Tribunais de Justiça responderam ao Supremo Tribunal Federal (STF) que não houve irregularidades nos pagamentos de remunerações acima do teto constitucional, os chamados “penduricalhos”, registrados em maio e junho deste ano. Os órgãos alegaram que os valores elevados resultaram de situações excepcionais, como aposentadorias e férias acumuladas, seguindo parâmetros definidos pela Corte.
Os documentos enviados à Corte afirmam que os pagamentos, que chegaram a R$ 1 milhão em alguns casos, decorreram de situações que não se enquadram no limite constitucional. O STF havia estabelecido que a remuneração máxima possível, com as verbas autorizadas, seria de R$ 78,5 mil.
Diversos tribunais apresentaram justificativas. O TJ do Distrito Federal informou que os maiores pagamentos se relacionaram a acertos financeiros de duas magistradas aposentadas com férias acumuladas. O TJ do Maranhão declarou que apenas seis casos excederam os parâmetros, envolvendo abono de férias e 13º salário, verbas consideradas exceções.

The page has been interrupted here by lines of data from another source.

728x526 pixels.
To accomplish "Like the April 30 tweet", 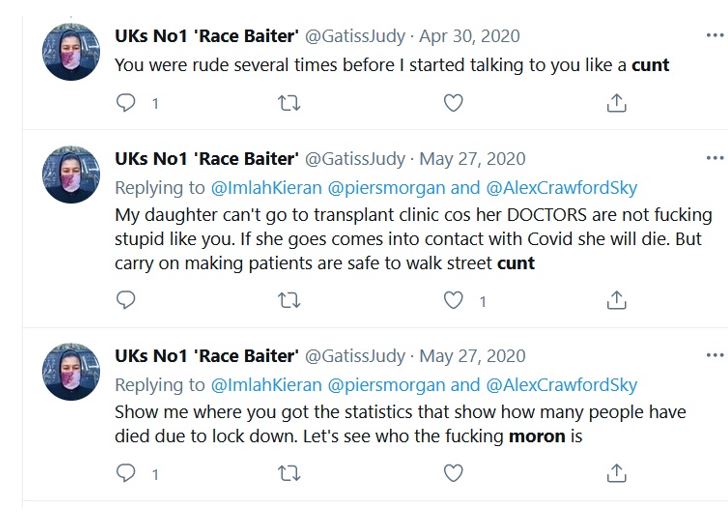I will coord(453,102).
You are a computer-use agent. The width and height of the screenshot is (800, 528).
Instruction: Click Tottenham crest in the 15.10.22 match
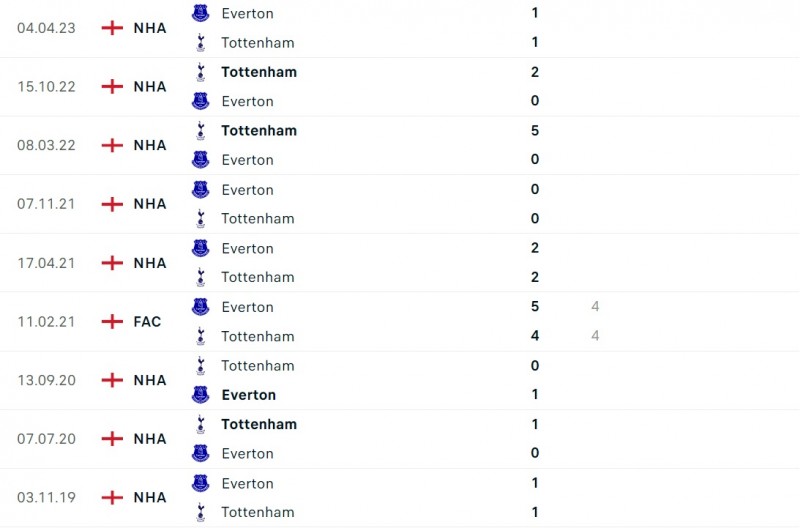[x=201, y=72]
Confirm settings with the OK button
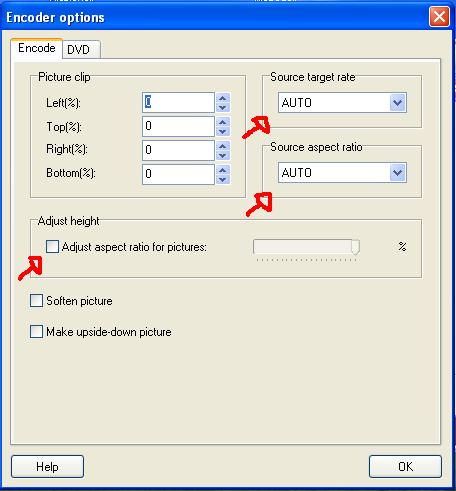This screenshot has height=491, width=456. pos(405,466)
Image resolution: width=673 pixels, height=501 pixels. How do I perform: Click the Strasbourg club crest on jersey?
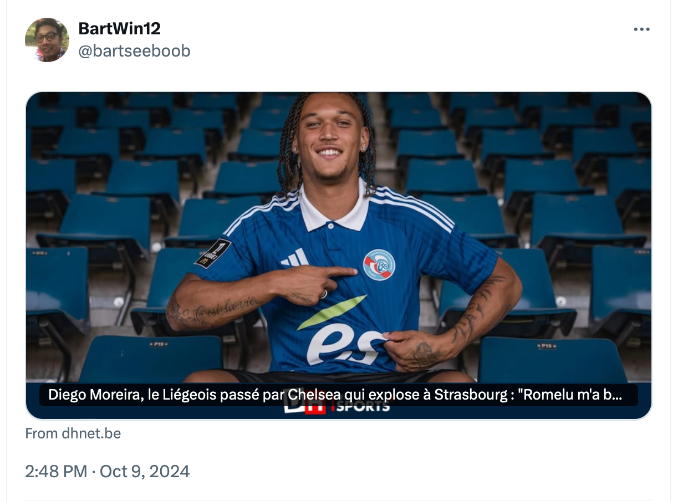point(379,265)
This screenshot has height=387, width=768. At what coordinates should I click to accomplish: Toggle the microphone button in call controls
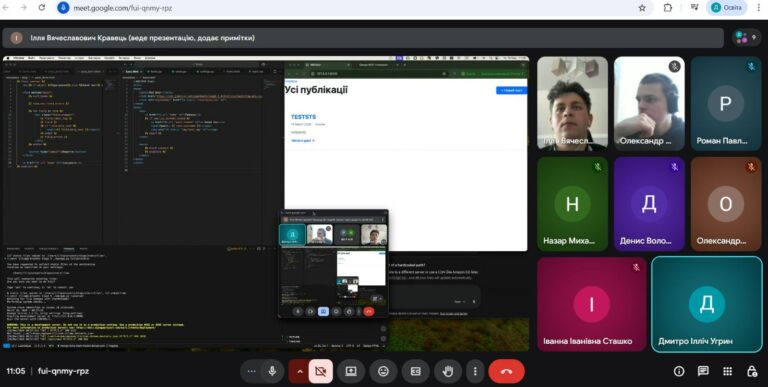pyautogui.click(x=272, y=371)
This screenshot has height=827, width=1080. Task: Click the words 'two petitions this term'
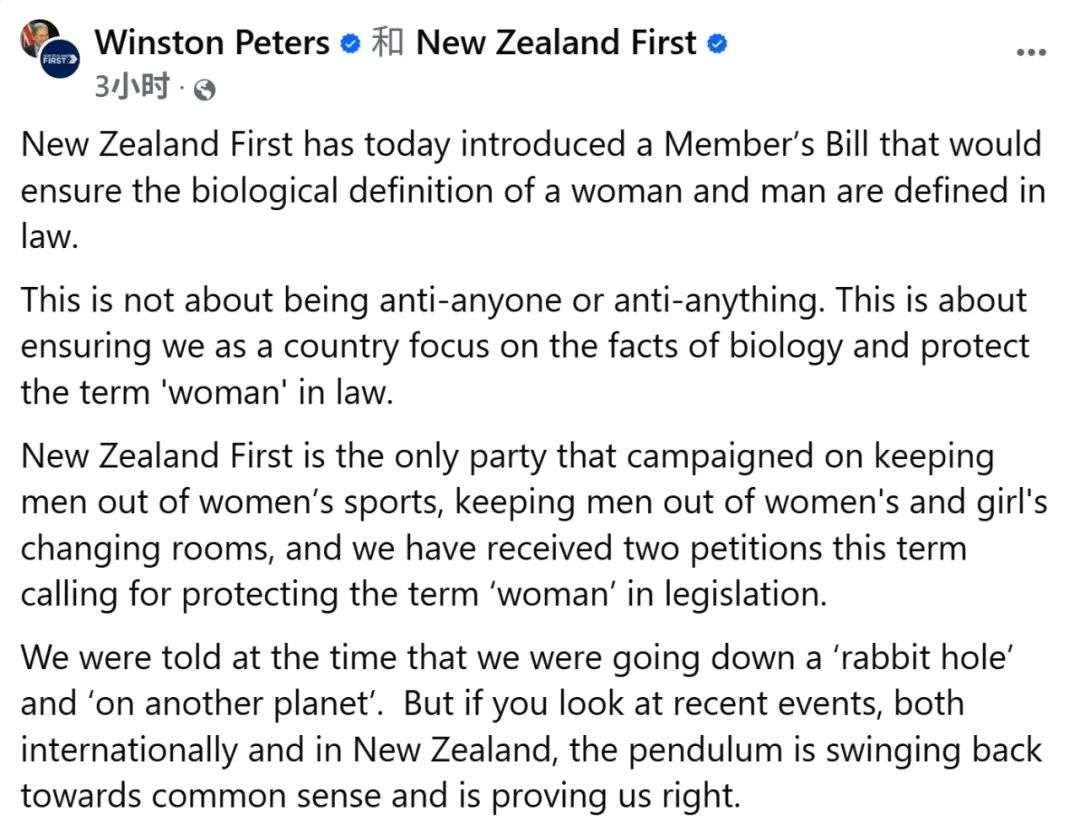pyautogui.click(x=795, y=549)
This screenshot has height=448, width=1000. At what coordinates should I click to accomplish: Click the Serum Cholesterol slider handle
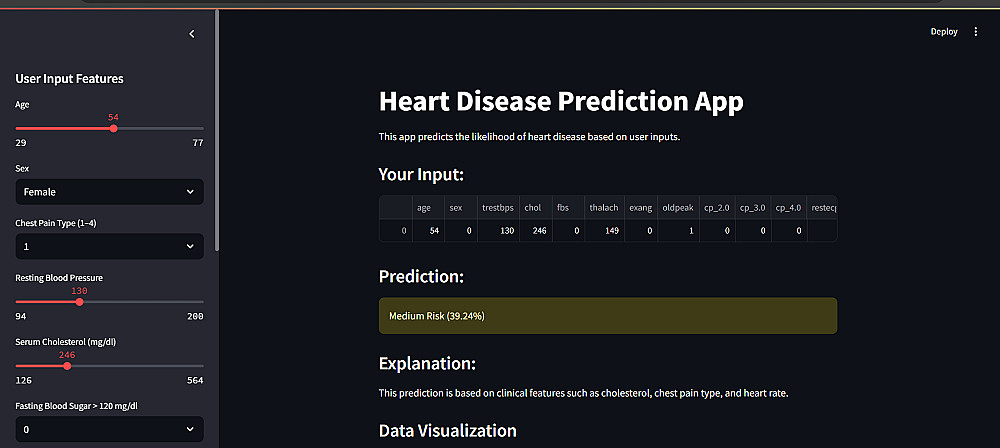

O TJ do Rio de Janeiro reiterou o compromisso com a transparência, afirmando que as folhas de pagamento de abril, maio e junho respeitaram os parâmetros do STF. O TJ de Rondônia informou que os dados do Conselho Nacional de Justiça (CNJ) não apontam irregularidades. A determinação para os esclarecimentos foi dada pelos ministros Alexandre de Moraes, Flávio Dino, Cristiano Zanin e Gilmar Mendes.